Elsewhere, the yen lost some ground against its major counterparts after Japan’s top currency diplomat, Masatsugu Asakawa, said that he views the yen’s recent surge as excessive, and that the recent movements were one-sided.
Day ahead: Eurozone PMIs, UK unemployment & wage growth, US existing home sales & Fed minutes on the agenda
Flash eurozone PMI figures for the month of February for the manufacturing and services industries, as well as the composite measure that blends the two sectors, are due at 0900 GMT. The numbers for all three are expected to slightly ease relative to January, though still remain comfortably in expansion territory above 50 and continue to support the view that growth in the euro area is picking up steam. The data have the capacity to move the euro.
Sterling pairs would be eyed next as UK data on employment and wage growth for December will be made public at 0930 GMT. The unemployment rate is projected to remain at a four-decade low of 4.3%, with the economy expected to have added 173k workers in the three months to December. Particular attention would be falling on average weekly earnings as they’re seen – in case they come in strong – as having the ability to push the Bank of England to hike rates again sooner rather than later. The three-month average of earnings (both including and excluding bonuses) is anticipated to have risen at the same pace as the previously recorded data; 2.5% y/y including bonuses and 2.4% excluding them.
Out of the US, existing home sales data for the month of January due at 1500 GMT will be attracting interest. Sales are anticipated to expand by 0.9% m/m after December’s decline by 3.6%. It should be stated though that last month’s decline was attributed to record low supply of houses driving prices higher and thus discouraging some potential first-time buyers to purchase a house, rather than to intrinsically weak demand. A little earlier (1445 GMT), Markit’s flash manufacturing PMI for the month of February might also attract some attention out of the US.
But perhaps having the highest likelihood of spurring positioning on the dollar will be the official record of Janet Yellen’s last meeting at the Federal Reserve.
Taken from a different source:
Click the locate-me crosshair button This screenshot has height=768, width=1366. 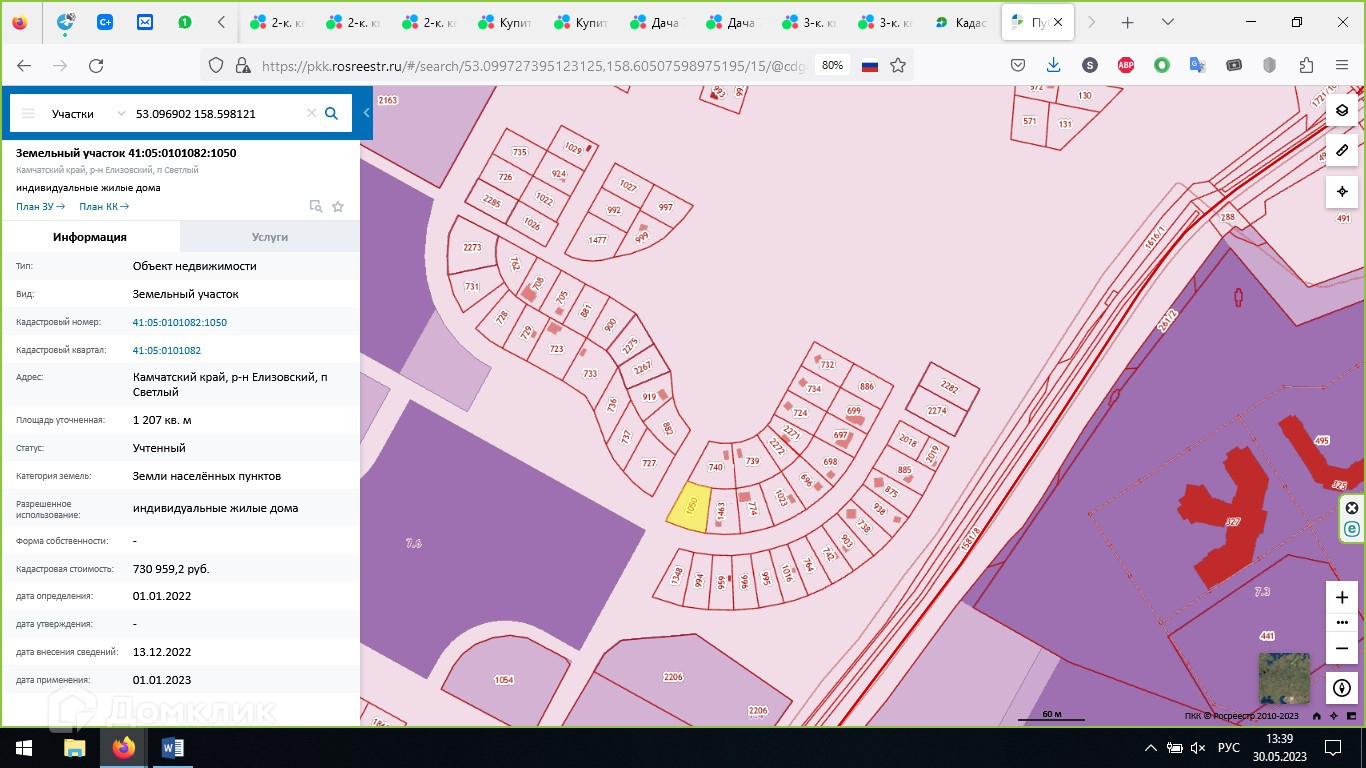[x=1342, y=191]
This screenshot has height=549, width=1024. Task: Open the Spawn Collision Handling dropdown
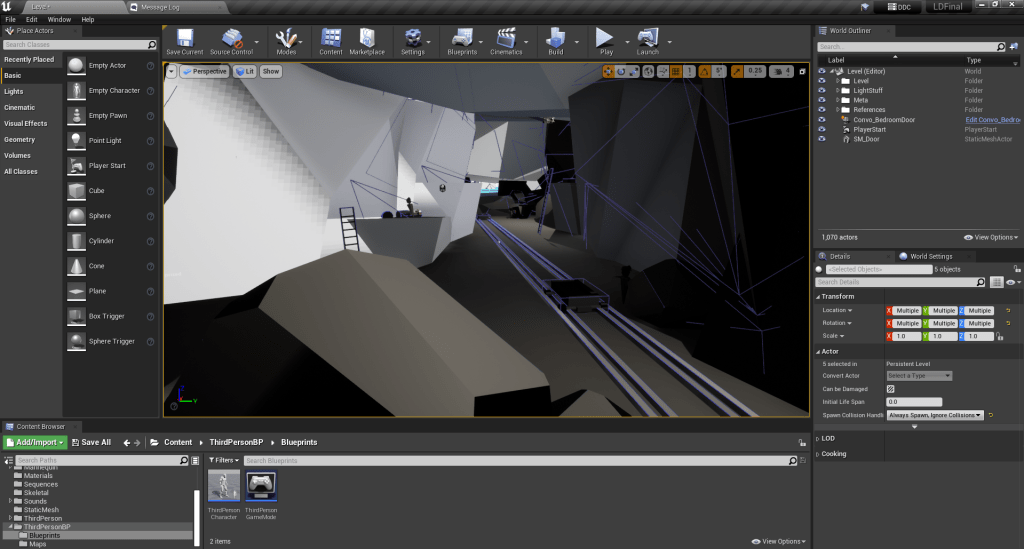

Fed minutes pertaining to the late January meeting will be released at 1900 GMT, with a hawkish tilt in FOMC members’ views having the ability to maintain the short-term positive momentum for the greenback.
Market participants are also watching the outcome of this week’s US government debt auctions amid concerns of ballooning budget deficits and debt levels.
In policymakers’ appearances: the Swedish central bank Deputy Governor Per Jansson will be talking about the economy and monetary policy at 1030 GMT. Philadelphia Fed President Patrick Harker – a non-voting FOMC member in 2018 – is scheduled to speak on the US economic outlook at 1400 GMT. Bank of England Governor Mark Carney, Deputy Governor Ben Broadbent, chief economist Andy Haldane and Monetary Policy Committee external member Silvana Tenreyro will be answering lawmakers’ questions relating to the central bank’s February Inflation Report at 1415 GMT.
Oil traders will be paying attention to API data on US crude stocks scheduled for release at 2130 GMT.
In politics, a meeting taking place today that could touch on Brexit issues is the one between UK PM Theresa May and Dutch PM Mark Ruttee.
In equities, companies releasing quarterly results will be in focus.